株式パーペチュアルは、米国株の株価を参照する無期限先物契約です。ビットコインの無期限先物に似ていますが、対象となるのは TSLA や NVDA などの伝統的な株式価格です。

主な特徴は次のとおりです。

  • 実際の株式を保有するわけではなく、配当や議決権もありません。株価の上昇・下落に対するポジションを取る商品です。
  • USDC 建てで価格表示・決済され、資金はオンチェーン上で管理されます。
  • 資金調達率(Funding Rate)の仕組みにより、契約価格が現物株価に近づくよう調整されます。
  • KYC は不要で、ウォレットアドレスが実質的なアカウントになります。

このような商品は、米国株口座を簡単に開設できないユーザーが、米国テック株の価格変動にアクセスする手段として利用されています。

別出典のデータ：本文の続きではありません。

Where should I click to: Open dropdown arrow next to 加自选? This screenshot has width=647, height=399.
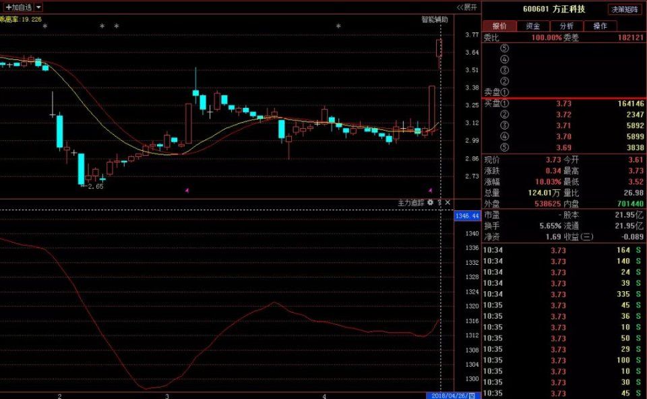[x=38, y=7]
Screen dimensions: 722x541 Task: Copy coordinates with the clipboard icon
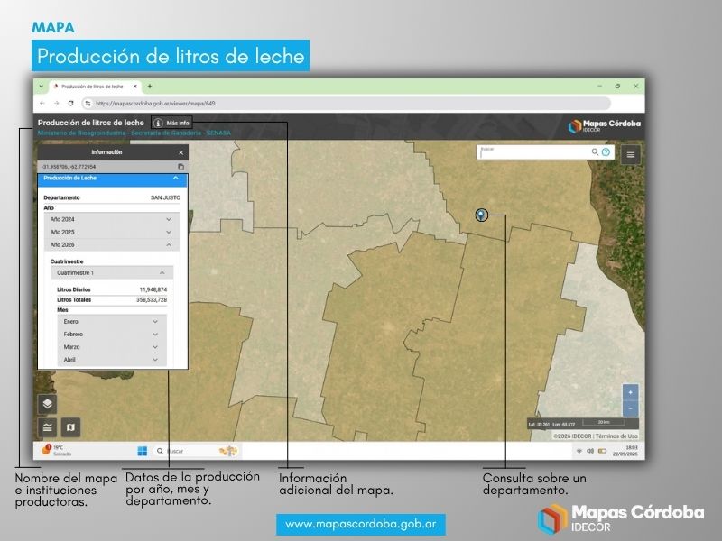click(x=181, y=167)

2. 株式パーペチュアルを提供している主なプラットフォーム

Hyperliquid

Hyperliquid は、オンチェーン株式パーペチュアルの主要な取引場所のひとつです。TSLA、NVDA、AAPL、MSFT、AMZN など、複数の株式パーペチュアル市場を提供しています。独自の L1 上でオーダーブック取引を提供しており、低レイテンシーで、比較的流動性もあります。

  • アクセス:Hyperliquid App
  • 参考:Hyperliquid Docs
  • 建値資産:USDC
  • KYC:不要

注意点として、米国株式市場が休場している時間帯や非取引日には、株式パーペチュアル市場の流動性が低下し、資金調達率が大きく変動する可能性があります。

dYdX v4

dYdX v4 は、独自のアプリチェーン上で複数の合成資産パーペチュアルを提供しています。一部の株式系資産も取引可能です。オーダーブック型の取引設計のため、指値注文に慣れているトレーダーに向いています。

Gains Network(gTrade)

Gains Network の gTrade は、複数の株式系合成資産のレバレッジ取引に対応しています。DAI / USDC 建てで取引でき、KYC は不要です。価格データには Chainlink オラクルが使われ、取引は Arbitrum または Polygon 上で行われます。

3. TSLA パーペチュアルの取引例

ここでは、Hyperliquid で TSLA のロングポジションを建てる流れを例に説明します。

ステップ1:資金を準備する

USDC を Arbitrum ネットワークに用意し、Hyperliquid の公式ブリッジを通じて Hyperliquid チェーンへ入金します。OneKey ウォレットは Arbitrum ネットワークに対応しており、ブリッジ操作時の署名もウォレット内で行えます。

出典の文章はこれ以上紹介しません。